3 Common Mistakes Parents Make in Saving For Their Child’s Education
“I want to be the father of a Gynecologist or Pediatrician. They are specialized and have very good income”
“I would want my child to become a businessman”
How many times as parents do we have such conversations with our spouses? In truth, none of us can control eventually what our children will choose to do in their career. What we can control is being prepared financially for them when the time arises.
How do we do that? We save! But how?
I recall when I first started work as a financial planner, I took out all the plans that my mum did for me, and guess what? I had an endowment plan bought for me when I was at the age of 21 and the savings will only mature when I turn the age of 46. Being very curious, I asked my mum why she did such planning? And her answer was….
“For your education.”
Boy can you imagine my reaction! I recalled asking her,
“Oh man! You mean you want me to study all the way till 46 years old!!! But even if I were to challenge myself to a PhD course, I would have completed it way before 46!”
This may sound funny but in reality this is what happens when we don’t plan properly or even worse, plan wrongly.
For my fellow enthusiastic yet concerned parents, here are 3 simple tips to help you avoid the common mistakes people make when they start a savings plan for their child’s education:
1. Plan the maturity payout date to coincide with the start of Tertiary Education
For girls, it 19 years old and for boys, 21 years old (due to National Service). Some common mistakes people make is to buy endowment plans that come with standard maturity terms such as after 15 years or 20 years. Another common mistake is to have the plan mature when the child completes their Tertiary Education such as at age 25 (another common “standard” maturity date for endowment plans).
2. Build in flexibility – You might need the money a little earlier or a little later
Our children will develop their own paths as they grow. This means the plan you set up should be flexible enough to support them throughout their learning years. For example, there might be a need for additional funds during the secondary school years for school-organized overseas trips. Perhaps, your child might excel in sports and ends up going into university later than planned. The plan should ideally have the flexibility to allow for earlier or a delay in withdrawals.
3. Don’t mistake a life insurance plan for an endowment plan
Not all insurance policies are the same. If you intend to save for your child’s education using insurance, be aware of what type of polices you are buying. Just because a policy acquires a surrender value over time does not mean it is a “savings plan” and most certainly, not a savings plan for the purpose of your child’s education needs. A simple test is to see if the policy you are considering is able to fulfil items 1 and 2 that I mentioned earlier.
Why not consider a “Structured Education Plan”?

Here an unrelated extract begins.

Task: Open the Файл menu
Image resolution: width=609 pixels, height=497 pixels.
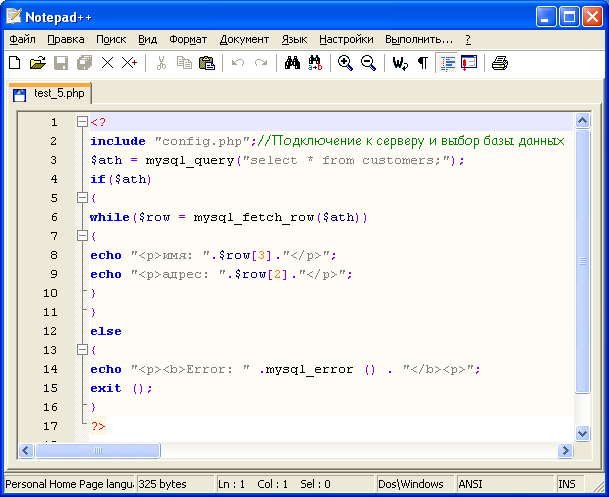Action: (22, 39)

If you are not into investing or are time-challenged to manage the finances and savings for your child’s education, you can consider buying a “Structured Education Plan” offered by different insurers. Currently, there are at least 3 such plans offered with variations in features to suit different needs.
Generally, these plans are designed to provide guaranteed cash payouts at yearly intervals when the child begins tertiary education (e.g. age 19, 20 and 21 for a girl). Some plans can even payout earlier when the child starts primary school with additional insurance features packaged in such as waiving of premiums should the parent be disabled while saving for the child’s education.

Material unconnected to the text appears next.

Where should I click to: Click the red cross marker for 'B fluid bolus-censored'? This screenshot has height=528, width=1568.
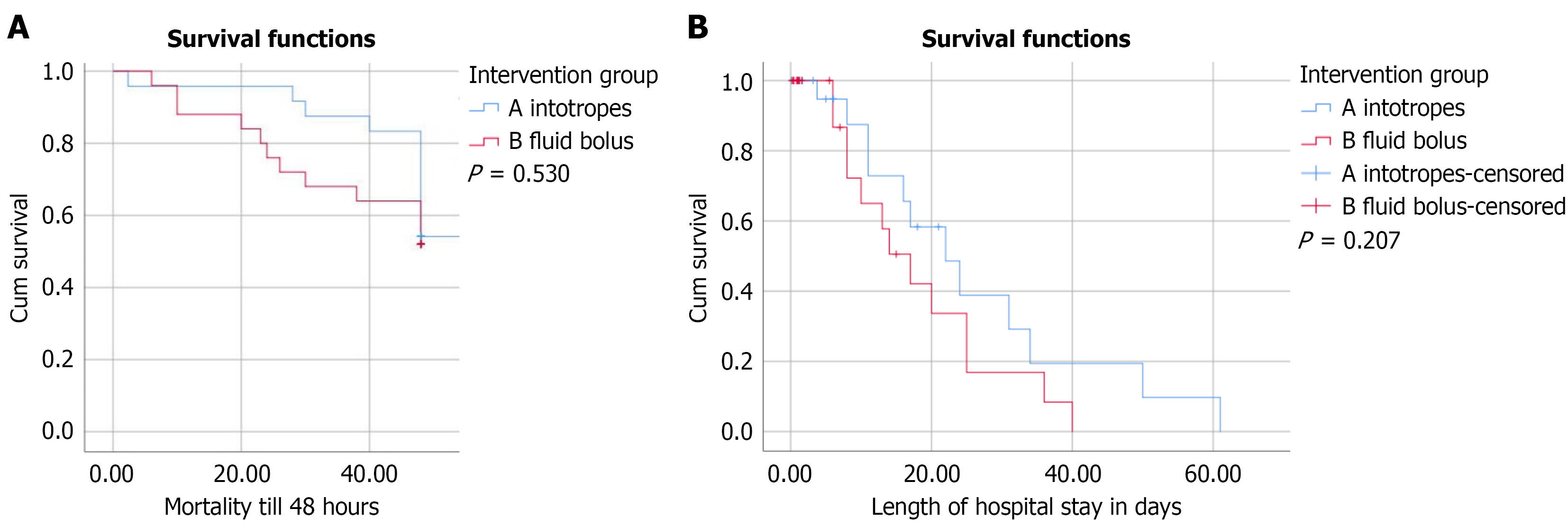click(x=1316, y=206)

Having the plan structured in advance will help to ensure that in planning for your child’s education, the potential problems I mentioned in the 3 mistakes above will be avoided.
(NOTE: Get our Structured Education Plans Reference List to help you select a plan that is most appropriate for your child. Get your reference list here)
Remember: It’s about you as much as it’s about them
A child will bring along many blessings and as parents, we will by instinct want to give and provide. Very often, we don’t know when to stop or perhaps, even feel guilty if we think about holding back our gifts. Yet, raising a child will inevitably place a strain on our finances. The most apparent financial hit we will take is to our retirement plans.
Getting the finances of your child’s education planned properly is not only for their benefit, it is also for our own. It allows us to plan and think about our own retirement needs earlier and with more clarity.
I hope this article has served its purpose to remind you to plan early. Our children grow fast, sometimes too fast and before we know it, they will have that conversation about which course to study and which school to choose. It is our duty to make sure that the discussion should not be limited by how much it cost.